I am using the version 17 of bubble and for now we cannot update the app, but the security team asked to enable the cookie httponly flag.

Is it possible to solve this vulnerability without upgrading or is it mandatory to update the app and the problem has been solver in a newer version?

Edit: previous version asked to disable the flag, but after speaking with the sec team I understood it is the opposite they are demanding.

lindsay_knowcode · 2024-10-10T10:39:24.454Z

bruno.bergero:

disable the cookie httponly flag

I think you need a better security team if they don’t understand what they are requesting - or did you mis-type something here?

Httponly is fundamental to security - https://owasp.org/www-community/HttpOnly - turning it off is a Bad idea.

bruno.bergero · 2024-10-10T13:59:55.536Z

Ops, my bad, I talked to sec and they agree with you, so the issue here is that the flag is not present and we would like to add it to the cookies.

lindsay_knowcode · 2024-10-10T20:43:28.559Z

HttpOnly is set on the Bubble cookies as you’d expected.

bruno.bergero · 2024-10-17T08:49:23.859Z

We tested it and the cookie does not have the HttpOnly Attribute.

lindsay_knowcode · 2024-10-17T12:19:41.804Z

Perhaps I don’t understand the cookie to which you refer.
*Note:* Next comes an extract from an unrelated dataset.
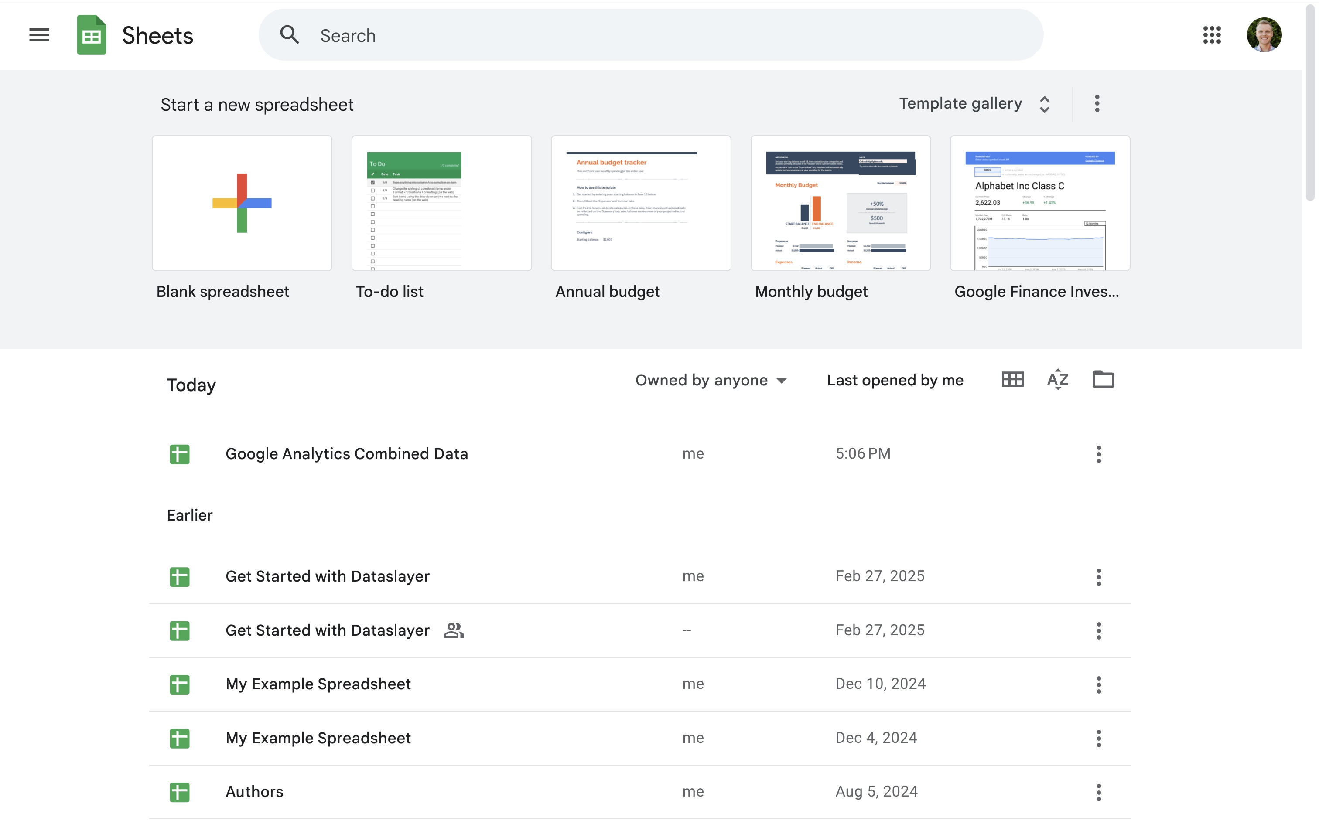Open the file picker folder icon

coord(1103,379)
Not to worry - Bubble support will happliy answer your specific support enquiries.

bruno.bergero · 2024-10-18T08:31:00.824Z

The external company that did a security audit said they did not found the httponly attribute in the cookie of this response:

They requested that we add the attribute. If it is enabled as you said, why doesn’t it appear in this response? Does it appear somewhere else?